Other common names: Bunga Matahari, 向日葵, 太阳花
Sunflowers are large iconic flowers that will make heads turn in any garden. Not only are they beautiful, but they are also useful bee-attracting plants, and have edible seeds and can also be eaten as microgreens!
There are a wide variety of cultivars, with mammoth varieties growing beyond 4m and deep red and multi-headed varieties to spice up your garden.
A large annual flower, this plant is suitable for perimeter planting, or as a feature plant. It also can be used in edible gardens, biodiversity-attracting gardens, and rooftop gardens.
Sun and soil needs:
Sunflowers grow best in 6-8 hours of direct sunlight. They can tolerate 4-5 hours of direct sunlight or at least 6 hours of indirect sunlight, but may have slower or stunted growth. Plants do best in sandy soil at least 20cm deep. Taller cultivars that grow to 3m or more will require at least 50cm of soil for stability. These plants are vulnerable to root rot, so ensure that your pots drain well, and that your soil has plenty of grit to let the roots breathe.
Keep your plants cool with mulch and plenty of water to encourage growth.
Taller sunflowers may need staking to prevent snapping. Areas prone to strong wind may damage the plant as it grows taller.
Seeds can be sown directly into pots or the ground around 30cm apart. Lightly water the soil until damp, once a day. Seeds should sprout within a week.
The seedlings will be vulnerable to high heat and heavy rain and are best kept under netting in a or a shaded space with around 4 hours of partial or direct sunlight.
Once the plants are roughly 10cm tall, they can be exposed to full sunlight conditions.

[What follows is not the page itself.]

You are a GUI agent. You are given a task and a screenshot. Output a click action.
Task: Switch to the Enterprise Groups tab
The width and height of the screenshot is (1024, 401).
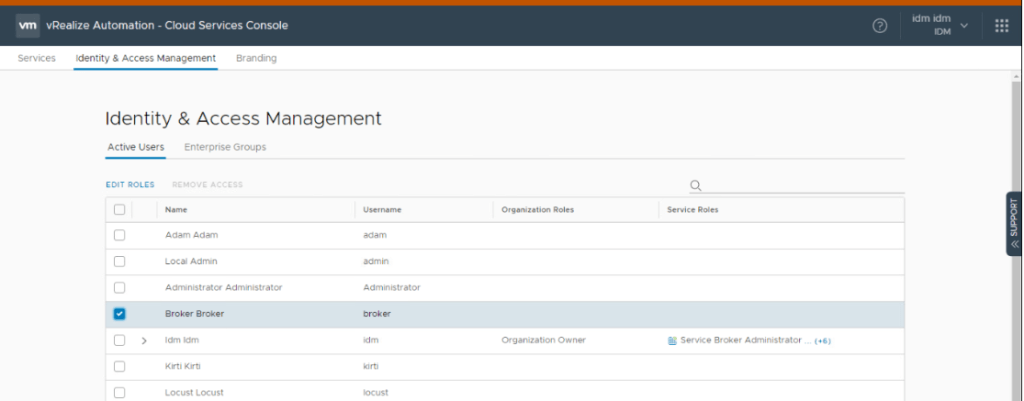click(225, 147)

Sunflowers grow rapidly and can be fed with balanced fertilisers. Plants can be fertilised once every two weeks after germination to encourage stronger root and flower growth.
This plant can be grown as a microgreen. Microgreens can be harvested the week after they sprout.
Sunflower heads can be harvested for seeds when the flower heads have drooped down, and the seeds have turned dark and hard. You can test whether they are ready for harvest by pulling out some seeds before cutting the entire sunflower head.
Sunflowers are grown from seed.
Common problems & solutions:
Aphids, Mealy Bugs, Whiteflies, and Spider Mites often infest the plant if it has underlying problems like repeated wilting from heat stress or waterlogging. Mechanical pest control methods like pruning the infested parts are the best methods for managing these pests in the short term, but resolving the underlying problem will prevent them in the long term.
Wilting leaves during hot weather is a sign of heat stress. Increase the number of times the plant is watered daily, and apply mulch at the base to prevent water loss.
This plant is prone to rust and fungal diseases during the wet season. Prune the plant regularly to increase airflow, and remove heavily affected leaves.